Saturday, November 9, 2019

Why I'll Never Buy Another Parakeet from a Pet Store

Full disclosure: as a child, I was given parakeets as a pet.  They lived lives of medium length, alone in cages that were probably too small for them, with little in the way of dietary or intellectual enrichment, aside from the ubiquitous bird mirror.  It was wrong to keep them that way - I know that now, but at the time, I had no idea how bad my care was.  This was all in the days before the Internet and putting yourself in your pet's footprints, and I can't change it, but I'm profoundly sorry for it now that I do know better.

I was browsing at my local "big chain" petstore the other day, as I'm wont to do; I don't demonize these establishments, though I'm increasingly uneasy with the idea of buying animals from them.  Still, I do enjoy going and looking in on the animals there, checking to be sure they're being cared for properly, and chatting with the other shoppers and staffers.  On this occasion, I wandered over to the parakeets, and stood for some time, watching their antics and enjoying their chattering.  And that's when I had a small epiphany.
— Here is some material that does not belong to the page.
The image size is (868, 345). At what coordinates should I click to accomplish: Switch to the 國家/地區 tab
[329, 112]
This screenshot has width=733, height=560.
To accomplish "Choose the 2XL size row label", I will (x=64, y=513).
Parakeets are designed by nature to be flock birds, as most birds are.  But with parakeets, those flocks can be hundreds or thousands strong.  I'd love to see one in person someday; it must be a real sight for the soul.  My point is, which I realized with a bit of a start, parakeets are not meant to be solitary birds with only humans as companions.  Nature simply didn't make them that way. 
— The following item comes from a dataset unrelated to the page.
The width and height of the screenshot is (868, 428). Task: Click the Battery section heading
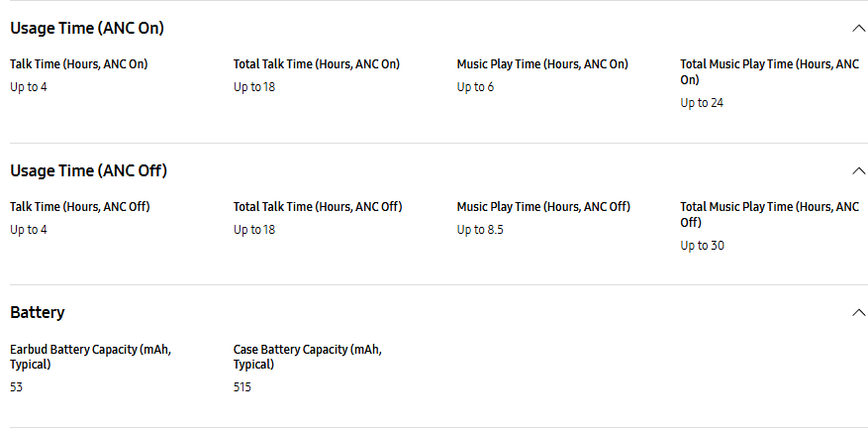[38, 312]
In most pet stores, parakeets are now kept in large-ish enclosures that give them ample room to flutter their feather-clipped wings and socialize with other members of a flock in relative harmony.  This is the only life they have ever known since leaving their nest - life as part of a flock.  If you stand and watch parakeets in a pet store, they are constantly interacting with one another - grooming, playing, courting.  This is their entire life, and their definition of happiness.

Enter the human.  Most people who buy parakeets buy one, and only one.  In fact, some people believe that in order to bond with your parakeet, you MUST have only one, or they will bond with each other and not with you.  I don't know the truth or falsehood behind that statement, but what I do know is that it must be a jarring and traumatizing experience for the bird - to be suddenly removed from their flock, the only family they have ever known, popped into a cardboard box, and emerge into solitary confinement in a much smaller habitat than they have ever known in their short lives.

Birds are not meant to be solitary creatures... note the aforementioned flock environment... but neither were they designed by nature to befriend humans.  Parakeets are not domesticated animals.  They are TAME animals, exotic pets that are, at their core, still identical to their wild counterparts.  Trapped in a small cage all by themselves, deprived of their flock, they will eventually seek out interaction and companionship with the next best thing - their human caretakers - but the damage to their small minds and hearts must be devastating.  There's a reason why torturers use solitary confinement as the ultimate punishment for human prisoners, and a reason why Stockholm Syndrome (a condition where a captive will begin to empathize with, even care for, his or her captor) exists - social creatures cannot tolerate being on their own.  Birds forcibly removed from a flock will ultimately turn to humans for companionship, yes... but it's because they have to, not because they want to.

Watching the parakeets play and socialize together in the pet store that day, I decided then and there that I'd never buy a bird from a pet store again.

If I ever do decide to get a bird, I'll find myself a rescue or a breeder who has socialized their birds to humans in a caring and nurturing way, so that a friendship between bird and human can happen in a proper way - not as a result of emotional starvation.  And if I get a bird, I won't get just one.  I'll get two... not a substitute for a flock, maybe, but better than nothing.  If I befriend a bird, I want my friendship to take place on level ground... not because I'm manipulating an animal's hardwired need for companionship to suit my own desires.